La CIG exige que se tomen medidas para evitar los frecuentes robos en las habitaciones y en los despachos del hospital, que afectan a personal y pacientes
11 sep 2009 . Actualizado a las 02:00 h.El sindicato CIG-Saúde se ha dirigido a la dirección del complejo Xeral-Calde para reclamar que tome medidas para evitar los robos en las habitaciones y en los despachos y en especial en Calde, que es dónde se están registrando más casos durante estos días. Los responsables del centro, según Carmen Aira, la secretaria de dicho sindicato, aseguraron que poco podían hacer, aparte de avisar a trabajadores y usuarios de que extremen las precauciones. Parece ser que colocaron carteles por las diferentes plantas, pero no han dado los resultados que esperaban.
Los robos, según Carmen Aira, continúan, pese a la denuncia contra una trabajadora del centro, formulada por un familiar de un paciente, que la acusa de sustraerle el bolso de la habitación. La líder sindical insiste que la trabajadora no se apoderó de él y que cuando entró en la habitación lo hizo con otra compañera y ninguna de las dos sabe cuál pudo ser el destino del bolso, por lo que pide que se investigue. Aira insiste que en los mismos términos, de que poco se puede hacer para frenar los robos, se mueve la policía nacional, ante la avalancha de denuncias que recibe y de las que ni siquera llegan a este departamento. Sin embargo, CIG-Saúde exige que se tomen medidas, como establecer una mayor vigilancia.
Los ladrones no entienden de estamentos sanitarios ni de pacientes o acompañantes y actúan contra todos ellos por igual. Según Aira, robos siempre los hubo, pero nunca en la cantidad de las últimas semanas en Calde. Constató que entraron en un despacho de médicos, que se llevaron bolsos pertenecientes al personal de enfermería y a auxiliares. En las habitaciones se repite la misma situación todos los días, pese a las advertencias a los pacientes de que no guarden objetos de valor ni dinero en los armarios y la cursada a las visitas de que no pierdan de vista los bolsos.

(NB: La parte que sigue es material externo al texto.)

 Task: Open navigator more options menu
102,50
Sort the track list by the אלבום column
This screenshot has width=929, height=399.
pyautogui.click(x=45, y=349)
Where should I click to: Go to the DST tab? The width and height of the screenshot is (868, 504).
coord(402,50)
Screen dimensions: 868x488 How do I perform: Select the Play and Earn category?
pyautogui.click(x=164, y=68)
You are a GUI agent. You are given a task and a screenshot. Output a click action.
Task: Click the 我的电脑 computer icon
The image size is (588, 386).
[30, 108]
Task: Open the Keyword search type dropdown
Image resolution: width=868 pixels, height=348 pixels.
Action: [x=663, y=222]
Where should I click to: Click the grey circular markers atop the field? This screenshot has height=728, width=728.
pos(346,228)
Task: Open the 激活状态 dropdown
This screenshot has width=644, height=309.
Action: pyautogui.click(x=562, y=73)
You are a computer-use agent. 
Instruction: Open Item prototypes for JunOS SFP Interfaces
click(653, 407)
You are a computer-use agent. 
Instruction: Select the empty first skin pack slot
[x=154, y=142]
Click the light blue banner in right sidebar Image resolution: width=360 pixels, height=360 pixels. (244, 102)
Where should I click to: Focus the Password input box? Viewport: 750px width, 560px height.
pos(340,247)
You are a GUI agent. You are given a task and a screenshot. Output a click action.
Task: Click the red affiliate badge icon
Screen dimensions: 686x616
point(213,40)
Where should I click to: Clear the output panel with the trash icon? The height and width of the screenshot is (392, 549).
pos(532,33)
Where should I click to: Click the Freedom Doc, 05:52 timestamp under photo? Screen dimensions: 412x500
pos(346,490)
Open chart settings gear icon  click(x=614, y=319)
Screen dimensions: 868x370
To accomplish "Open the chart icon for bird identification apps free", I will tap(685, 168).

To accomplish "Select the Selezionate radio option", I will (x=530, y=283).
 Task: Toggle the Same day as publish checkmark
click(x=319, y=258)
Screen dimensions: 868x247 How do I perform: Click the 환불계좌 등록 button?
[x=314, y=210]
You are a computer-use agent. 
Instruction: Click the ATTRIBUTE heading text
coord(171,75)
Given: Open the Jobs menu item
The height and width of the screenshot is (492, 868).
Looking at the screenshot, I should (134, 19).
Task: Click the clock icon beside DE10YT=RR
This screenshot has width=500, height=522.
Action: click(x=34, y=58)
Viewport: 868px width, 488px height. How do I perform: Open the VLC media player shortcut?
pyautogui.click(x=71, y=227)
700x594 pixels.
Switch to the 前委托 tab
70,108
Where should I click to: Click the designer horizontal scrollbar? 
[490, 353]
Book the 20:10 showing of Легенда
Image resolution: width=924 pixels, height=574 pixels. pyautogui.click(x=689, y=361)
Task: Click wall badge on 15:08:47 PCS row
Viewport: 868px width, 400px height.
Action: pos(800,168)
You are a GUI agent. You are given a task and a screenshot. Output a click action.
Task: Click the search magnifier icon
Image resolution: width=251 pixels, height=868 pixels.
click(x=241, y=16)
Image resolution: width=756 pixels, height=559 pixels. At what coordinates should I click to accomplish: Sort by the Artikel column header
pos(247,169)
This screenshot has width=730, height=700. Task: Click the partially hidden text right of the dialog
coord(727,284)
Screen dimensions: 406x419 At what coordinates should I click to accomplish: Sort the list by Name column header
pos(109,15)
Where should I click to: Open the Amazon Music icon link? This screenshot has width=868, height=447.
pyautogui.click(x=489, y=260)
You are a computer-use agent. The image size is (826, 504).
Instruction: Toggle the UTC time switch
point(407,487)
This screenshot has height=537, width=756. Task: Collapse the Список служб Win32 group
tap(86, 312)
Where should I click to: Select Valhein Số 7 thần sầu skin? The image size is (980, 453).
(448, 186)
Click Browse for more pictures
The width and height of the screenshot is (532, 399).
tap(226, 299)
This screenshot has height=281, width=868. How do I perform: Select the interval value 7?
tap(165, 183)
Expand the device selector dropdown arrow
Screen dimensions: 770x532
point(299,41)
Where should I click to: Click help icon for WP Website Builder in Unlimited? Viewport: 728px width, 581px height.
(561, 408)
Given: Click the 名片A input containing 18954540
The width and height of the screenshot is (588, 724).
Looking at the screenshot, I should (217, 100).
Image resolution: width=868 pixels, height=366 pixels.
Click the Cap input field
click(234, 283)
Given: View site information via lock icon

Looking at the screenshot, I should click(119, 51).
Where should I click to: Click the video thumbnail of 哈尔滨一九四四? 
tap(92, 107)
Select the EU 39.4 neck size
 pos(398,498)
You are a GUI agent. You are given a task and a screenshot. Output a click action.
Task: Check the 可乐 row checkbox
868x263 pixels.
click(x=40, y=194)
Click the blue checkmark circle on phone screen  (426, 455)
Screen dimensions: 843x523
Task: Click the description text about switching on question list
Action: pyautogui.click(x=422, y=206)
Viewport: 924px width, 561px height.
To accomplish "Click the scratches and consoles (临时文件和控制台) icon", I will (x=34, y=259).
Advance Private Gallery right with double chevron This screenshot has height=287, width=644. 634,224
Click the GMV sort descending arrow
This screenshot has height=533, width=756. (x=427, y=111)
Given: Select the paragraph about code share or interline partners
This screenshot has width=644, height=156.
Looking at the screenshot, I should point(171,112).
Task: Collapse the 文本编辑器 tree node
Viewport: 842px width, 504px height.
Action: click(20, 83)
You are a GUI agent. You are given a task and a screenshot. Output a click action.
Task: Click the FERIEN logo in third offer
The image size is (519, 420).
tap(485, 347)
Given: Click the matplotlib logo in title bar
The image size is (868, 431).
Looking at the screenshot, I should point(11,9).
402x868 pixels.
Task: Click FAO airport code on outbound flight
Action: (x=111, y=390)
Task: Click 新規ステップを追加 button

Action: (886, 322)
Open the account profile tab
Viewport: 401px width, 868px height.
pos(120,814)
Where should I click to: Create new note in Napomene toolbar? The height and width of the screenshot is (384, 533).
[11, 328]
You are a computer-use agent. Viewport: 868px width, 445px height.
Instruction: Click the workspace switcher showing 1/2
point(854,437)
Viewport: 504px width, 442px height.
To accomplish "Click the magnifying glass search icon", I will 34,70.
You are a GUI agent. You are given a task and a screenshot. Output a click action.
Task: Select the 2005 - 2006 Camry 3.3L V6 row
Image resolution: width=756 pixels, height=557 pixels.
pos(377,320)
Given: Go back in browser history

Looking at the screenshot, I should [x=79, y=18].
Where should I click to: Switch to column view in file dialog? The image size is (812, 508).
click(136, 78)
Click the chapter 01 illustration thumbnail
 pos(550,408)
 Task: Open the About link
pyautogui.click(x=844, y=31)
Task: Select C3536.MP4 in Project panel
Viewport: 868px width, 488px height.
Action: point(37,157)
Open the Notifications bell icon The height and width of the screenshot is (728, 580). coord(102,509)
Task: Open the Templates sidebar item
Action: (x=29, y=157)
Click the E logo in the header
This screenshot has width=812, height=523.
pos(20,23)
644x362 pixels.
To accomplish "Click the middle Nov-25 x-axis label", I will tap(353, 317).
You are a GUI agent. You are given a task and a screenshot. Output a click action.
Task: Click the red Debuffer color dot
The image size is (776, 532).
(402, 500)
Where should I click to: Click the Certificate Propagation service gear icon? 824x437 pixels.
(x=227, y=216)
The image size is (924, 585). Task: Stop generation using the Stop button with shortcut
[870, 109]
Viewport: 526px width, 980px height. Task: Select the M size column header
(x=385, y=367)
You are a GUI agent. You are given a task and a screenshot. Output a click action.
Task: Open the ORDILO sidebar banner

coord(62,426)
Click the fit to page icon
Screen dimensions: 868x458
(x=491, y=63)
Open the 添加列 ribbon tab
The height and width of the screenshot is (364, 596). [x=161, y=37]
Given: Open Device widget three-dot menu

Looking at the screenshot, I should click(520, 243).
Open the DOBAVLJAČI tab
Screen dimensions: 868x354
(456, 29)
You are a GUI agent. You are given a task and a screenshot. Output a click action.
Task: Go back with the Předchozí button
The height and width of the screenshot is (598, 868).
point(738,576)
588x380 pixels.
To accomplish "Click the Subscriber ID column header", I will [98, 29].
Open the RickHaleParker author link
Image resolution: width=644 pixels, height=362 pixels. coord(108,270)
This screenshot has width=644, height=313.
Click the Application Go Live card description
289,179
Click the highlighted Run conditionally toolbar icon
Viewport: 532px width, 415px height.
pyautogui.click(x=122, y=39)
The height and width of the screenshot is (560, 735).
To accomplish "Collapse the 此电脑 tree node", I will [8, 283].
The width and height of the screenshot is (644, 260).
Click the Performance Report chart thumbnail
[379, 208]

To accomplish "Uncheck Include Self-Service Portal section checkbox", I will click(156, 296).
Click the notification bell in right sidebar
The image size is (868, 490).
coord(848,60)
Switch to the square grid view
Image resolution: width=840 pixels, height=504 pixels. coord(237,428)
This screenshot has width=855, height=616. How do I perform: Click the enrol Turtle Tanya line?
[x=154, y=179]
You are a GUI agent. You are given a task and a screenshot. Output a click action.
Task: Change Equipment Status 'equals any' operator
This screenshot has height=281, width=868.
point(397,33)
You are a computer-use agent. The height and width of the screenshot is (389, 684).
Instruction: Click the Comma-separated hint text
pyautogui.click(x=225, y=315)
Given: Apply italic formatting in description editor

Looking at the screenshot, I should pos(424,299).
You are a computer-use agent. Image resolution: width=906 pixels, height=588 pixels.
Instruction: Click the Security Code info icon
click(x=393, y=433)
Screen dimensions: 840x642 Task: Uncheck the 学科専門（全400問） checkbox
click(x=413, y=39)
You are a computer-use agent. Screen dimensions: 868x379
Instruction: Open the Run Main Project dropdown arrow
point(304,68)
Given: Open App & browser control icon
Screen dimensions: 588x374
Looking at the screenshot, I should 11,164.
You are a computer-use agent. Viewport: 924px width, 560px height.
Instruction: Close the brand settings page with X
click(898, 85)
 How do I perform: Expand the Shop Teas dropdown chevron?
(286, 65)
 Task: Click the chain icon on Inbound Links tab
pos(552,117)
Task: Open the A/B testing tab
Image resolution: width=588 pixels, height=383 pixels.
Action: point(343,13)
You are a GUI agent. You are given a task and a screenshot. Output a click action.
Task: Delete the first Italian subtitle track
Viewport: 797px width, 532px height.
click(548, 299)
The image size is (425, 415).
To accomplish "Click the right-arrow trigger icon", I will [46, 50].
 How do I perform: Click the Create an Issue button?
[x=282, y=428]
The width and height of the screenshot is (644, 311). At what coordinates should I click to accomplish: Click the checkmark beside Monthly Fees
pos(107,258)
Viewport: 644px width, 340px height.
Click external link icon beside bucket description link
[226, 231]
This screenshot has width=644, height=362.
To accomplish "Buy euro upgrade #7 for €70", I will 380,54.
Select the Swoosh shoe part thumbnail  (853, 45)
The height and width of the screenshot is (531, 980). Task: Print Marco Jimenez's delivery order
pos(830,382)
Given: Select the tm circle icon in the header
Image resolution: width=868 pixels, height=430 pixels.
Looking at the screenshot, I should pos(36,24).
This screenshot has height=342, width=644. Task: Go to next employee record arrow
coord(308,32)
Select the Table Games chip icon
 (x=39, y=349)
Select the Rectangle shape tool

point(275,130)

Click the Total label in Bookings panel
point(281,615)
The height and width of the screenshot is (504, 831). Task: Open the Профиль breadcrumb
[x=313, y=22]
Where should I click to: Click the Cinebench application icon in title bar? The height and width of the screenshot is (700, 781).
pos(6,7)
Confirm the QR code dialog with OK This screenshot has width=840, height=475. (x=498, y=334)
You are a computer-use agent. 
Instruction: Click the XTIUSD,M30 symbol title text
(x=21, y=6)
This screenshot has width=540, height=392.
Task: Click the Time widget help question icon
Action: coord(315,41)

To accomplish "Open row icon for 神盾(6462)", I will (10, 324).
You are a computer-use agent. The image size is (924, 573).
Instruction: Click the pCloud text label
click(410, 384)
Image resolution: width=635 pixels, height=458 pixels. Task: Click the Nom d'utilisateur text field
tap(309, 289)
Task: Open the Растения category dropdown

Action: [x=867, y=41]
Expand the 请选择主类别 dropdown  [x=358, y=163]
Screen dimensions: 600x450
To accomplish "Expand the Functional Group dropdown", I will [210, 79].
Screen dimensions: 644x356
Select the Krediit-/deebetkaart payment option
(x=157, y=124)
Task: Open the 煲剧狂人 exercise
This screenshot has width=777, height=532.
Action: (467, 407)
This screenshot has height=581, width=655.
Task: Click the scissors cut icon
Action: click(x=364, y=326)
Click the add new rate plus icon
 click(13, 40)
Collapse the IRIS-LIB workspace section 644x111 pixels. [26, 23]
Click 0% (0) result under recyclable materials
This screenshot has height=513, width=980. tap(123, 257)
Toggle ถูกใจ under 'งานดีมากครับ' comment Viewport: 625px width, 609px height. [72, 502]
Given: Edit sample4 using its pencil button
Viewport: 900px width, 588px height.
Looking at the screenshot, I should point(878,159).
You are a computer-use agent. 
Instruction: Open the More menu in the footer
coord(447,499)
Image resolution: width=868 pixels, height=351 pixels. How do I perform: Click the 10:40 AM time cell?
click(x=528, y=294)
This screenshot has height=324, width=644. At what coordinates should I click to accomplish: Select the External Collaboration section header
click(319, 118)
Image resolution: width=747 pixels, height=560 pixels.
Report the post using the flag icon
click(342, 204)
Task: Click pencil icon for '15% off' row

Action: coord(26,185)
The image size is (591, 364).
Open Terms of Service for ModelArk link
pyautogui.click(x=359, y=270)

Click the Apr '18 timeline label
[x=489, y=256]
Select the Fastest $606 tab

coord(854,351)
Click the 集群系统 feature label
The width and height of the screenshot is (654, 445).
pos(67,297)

El autor o autores de los robos -podría haber varias personas compinchadas para hacer desaparecer rápidamente los efectos sustraídos y evitar el riesgo de ser descubiertos- vigilan al personal y en las habitaciones y al más mínimo descuido se hacen con el botín. Algunas de las víctimas lamentan que les hayan llevado el dinero, aunque las cantidades no suelan ser elevadas, pero por lo que más se quejan es por las complicaciones que lleva aparejadas el robo de la documentación, las tarjetas de crédito y en muchas ocasiones los teléfonos móviles, como son las denuncias en comisaría. La única utilidad de éstas es el poder disponer de este documento acreditativo a la hora de efectuar el papeleo porque, al menos de momento, no existe constancia de que se hayan producido detenciones, ni actuaciones, salvo la derivada de la denuncia contra la trabajadora.